Exercise goal:
Below are some records; quote exactly the lines from the one that contains "Task: Select the crop tool icon" through the one that contains "The image size is (640, 479).", inclusive, and no others.

Supplied information:

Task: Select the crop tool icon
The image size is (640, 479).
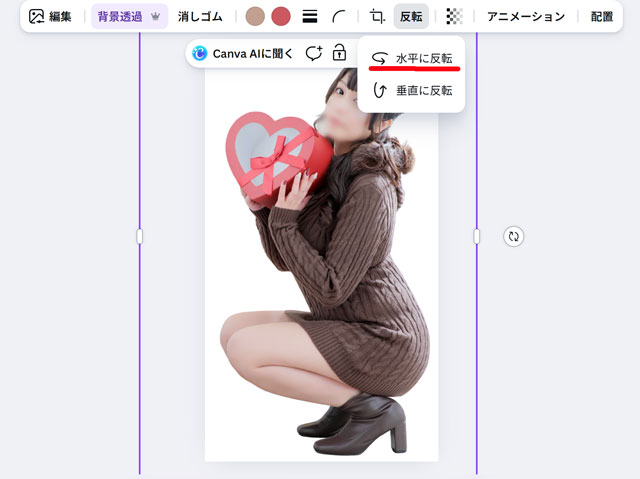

...

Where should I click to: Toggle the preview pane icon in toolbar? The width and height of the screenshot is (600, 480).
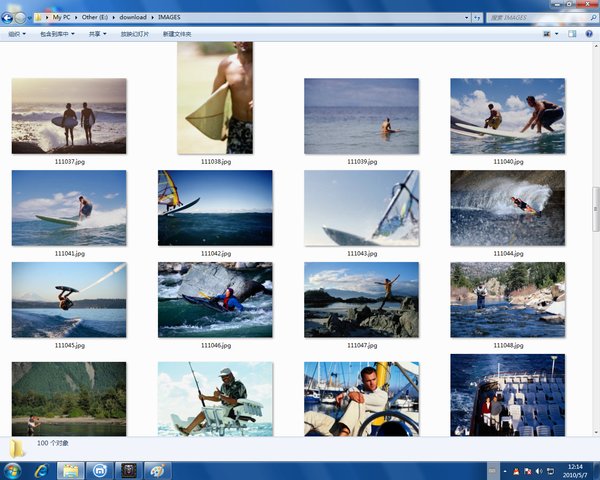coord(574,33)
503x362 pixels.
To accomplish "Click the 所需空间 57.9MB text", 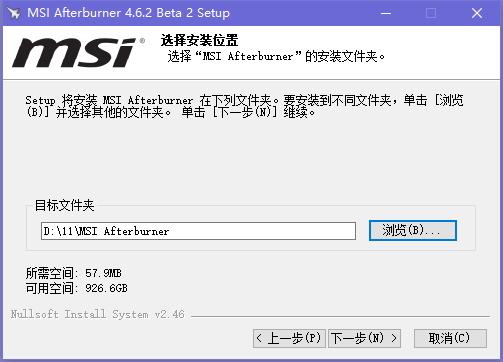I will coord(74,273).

Response below:
Task: Select the crop tool icon
The image size is (640, 479).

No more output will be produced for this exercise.